Rabbi Benjamin Rapaport, referencing Duties of the Heart written by Bachye Ibn Pakudei around 1040, provides some questions to help one find the right career. Here are four of them: Does it attract you? Does it match your resources? Are you willing to invest? Do you have a passion for it?

Catrin Cole at first does not affirmatively answer these questions, but after she is baptized in the crucible of scriptwriting as a career, she truly discovers her life’s calling. She senses her writing will enable her to make a better world, or in Jewish terms, to do tikun olam, to improve and fix the world.

There is another valuable life lesson that Catrin learns about her career. Sometimes your career choice requires you to see the world differently. In particular, working in the arts might force you to see truth not objectively, but as artistic truth. Tom Buckley explains this to Catrin: “Film is real life with the boring parts cut out. Don’t confuse facts with truth, and don’t let either of them get in the way of the story. Why do you think people like films? It’s because stories are structured, have a shape, a purpose, a meaning. And when things go bad, they’re still part of a plan. There’s point to them. Unlike life.”
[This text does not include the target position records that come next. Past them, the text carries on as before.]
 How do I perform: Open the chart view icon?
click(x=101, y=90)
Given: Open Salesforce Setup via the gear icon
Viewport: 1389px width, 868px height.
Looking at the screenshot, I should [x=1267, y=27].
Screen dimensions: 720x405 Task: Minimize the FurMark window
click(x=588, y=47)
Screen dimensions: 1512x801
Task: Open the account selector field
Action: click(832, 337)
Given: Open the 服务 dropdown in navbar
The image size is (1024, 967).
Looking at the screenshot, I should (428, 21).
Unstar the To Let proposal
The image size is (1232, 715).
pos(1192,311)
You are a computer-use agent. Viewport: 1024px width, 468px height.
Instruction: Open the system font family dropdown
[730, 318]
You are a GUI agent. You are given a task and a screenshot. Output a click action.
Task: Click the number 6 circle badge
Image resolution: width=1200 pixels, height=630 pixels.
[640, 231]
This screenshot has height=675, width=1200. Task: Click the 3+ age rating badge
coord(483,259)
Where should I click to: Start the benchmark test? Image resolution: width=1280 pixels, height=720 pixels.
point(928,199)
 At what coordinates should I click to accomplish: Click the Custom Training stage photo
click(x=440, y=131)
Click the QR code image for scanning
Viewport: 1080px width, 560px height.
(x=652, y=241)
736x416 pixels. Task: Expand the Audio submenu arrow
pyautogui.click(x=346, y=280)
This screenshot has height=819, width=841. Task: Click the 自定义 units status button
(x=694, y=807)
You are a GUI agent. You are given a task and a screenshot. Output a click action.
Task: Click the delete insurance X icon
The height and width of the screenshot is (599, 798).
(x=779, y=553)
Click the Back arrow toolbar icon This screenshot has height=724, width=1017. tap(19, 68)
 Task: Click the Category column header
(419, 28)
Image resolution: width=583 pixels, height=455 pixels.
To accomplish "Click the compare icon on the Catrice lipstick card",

Their Finest ends on an optimistic note. After personal tragedy, Catrin resolves never to write again. However, Ambrose Hilliard, a veteran actor, reminds her that if she turns her back on opportunities that come her way, even when she has suffered great loss, “wouldn’t that be giving death dominion over life? “ Catrin understands the power and significance of his words and returns to her chosen craft of scriptwriting, where she can continue to influence the world for good.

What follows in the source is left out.